As you can see the bottom of the ball protrudes beyond the feather.

oooooooooooh they say!

Just being a pain in the ....

Bill


----------



## tdvffjohn (Mar 10, 2005)

All I know even if they fall at the same rate of speed I will catch the feather not the ball!


----------



## cookie9933 (Feb 26, 2005)

bill_pfaff said:


> This is because the mere volume of the ball is more than the feather and so the balls bottom is by design closer to the end of the tube.
> 
> As you can see the bottom of the ball protrudes beyond the feather.
> 
> ...


Don't know that this teaser is meant to be a trick. I would assume that the ball's and feather's lowest points are equal, so that they both get a fair start.

Now if the tube's I.D. and the ball's O.D. are exactly equal, the ball would probably not move at all, assuming that neither ball or tube deform.

If the ball has any clearance and the tube is vertical, I say the feather will win due to the impulse owing to the ball's mass.

How about it, Andy?

Bill


----------



## Paul_in_Ohio (Sep 29, 2004)

What weighs more...

A ton of feathers or a ton of bowling balls????


----------



## CamperAndy (Aug 26, 2004)

You guys tightened up the tube a bit on me as there is two more parts to this problem. More to follow as you guys work it out.

To add a bit of clarity. The ball is perfectly round as is the tube and there is plenty of clearence that the ball does not touch on the way down. The feather and the ball are both starting at the same bottom point and just so we keep everything grounded this is all happening on Earth.


----------



## mswalt (Sep 14, 2004)

CamperAndy,



> just so we keep everything grounded this is all happening on Earth.

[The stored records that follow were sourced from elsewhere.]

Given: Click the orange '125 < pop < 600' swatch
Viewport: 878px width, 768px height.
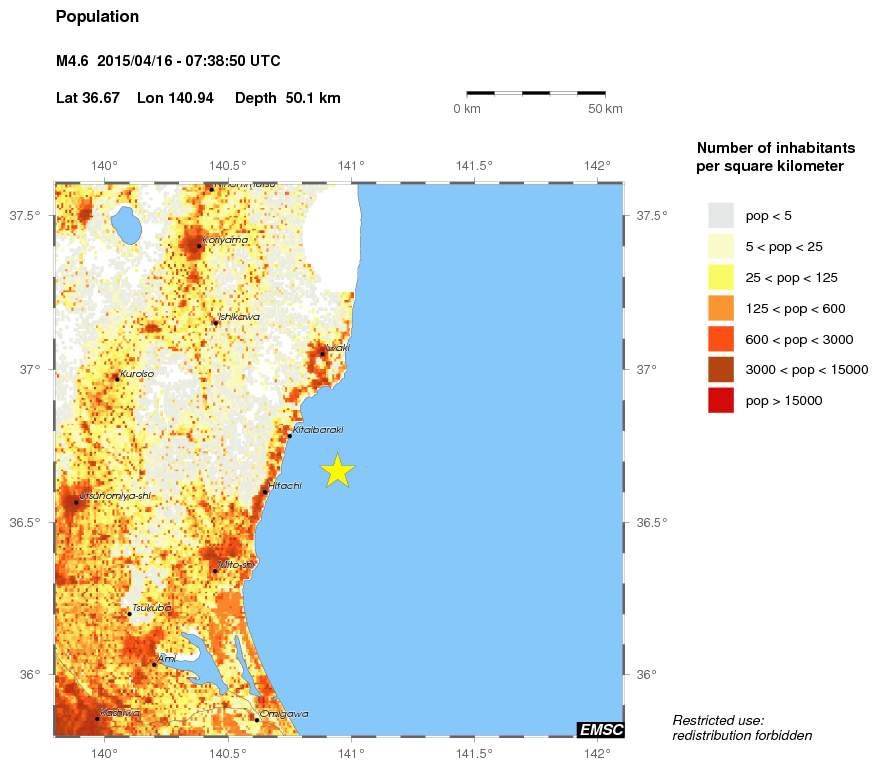Looking at the screenshot, I should 720,308.
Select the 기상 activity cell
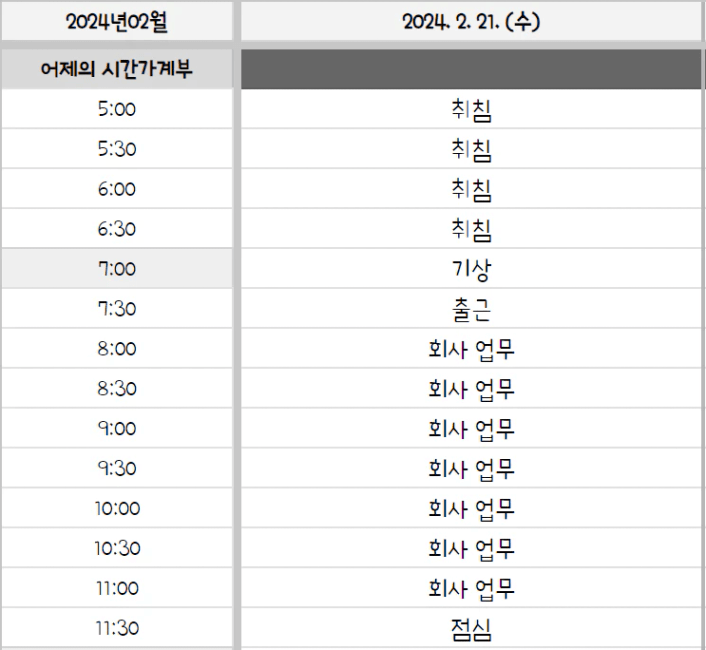This screenshot has width=706, height=650. tap(472, 269)
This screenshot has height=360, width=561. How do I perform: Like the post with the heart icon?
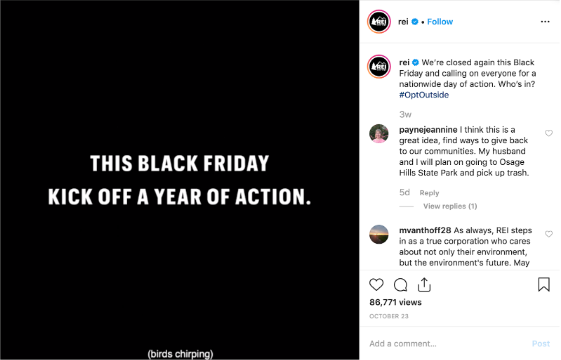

Northern Hemisphere or Southern? Nightime or daytime? I also need the exact longitude and lattiude, please.

Thanks,

Mark


----------



## PDX_Doug (Nov 16, 2004)

This is a good one Andy!









Of course, the basis of this is found in one of the classic Physics 101 lessons. That is objects fall at the same rate regardless of the weight. So in that light they will both reach the bottom at the same time.

I think it is fair to discount the friction factor and the fact the the bowling ball is taller than the feather, thus giving it a 'head start'. These only complicate the issue.

There is another factor that I am not clear on though. When you 'pull the vacuum', are you saying that you are using the vacuum to 'suck' the items to the top of the tube? If so, with a close enough clearance the ball would rise, but not the feather. In any case, if this were true, and the there is air below the ball, we would have to figure in the compression of that air below, which would slow the fall of the ball, possiblly even stopping it before it hit ground.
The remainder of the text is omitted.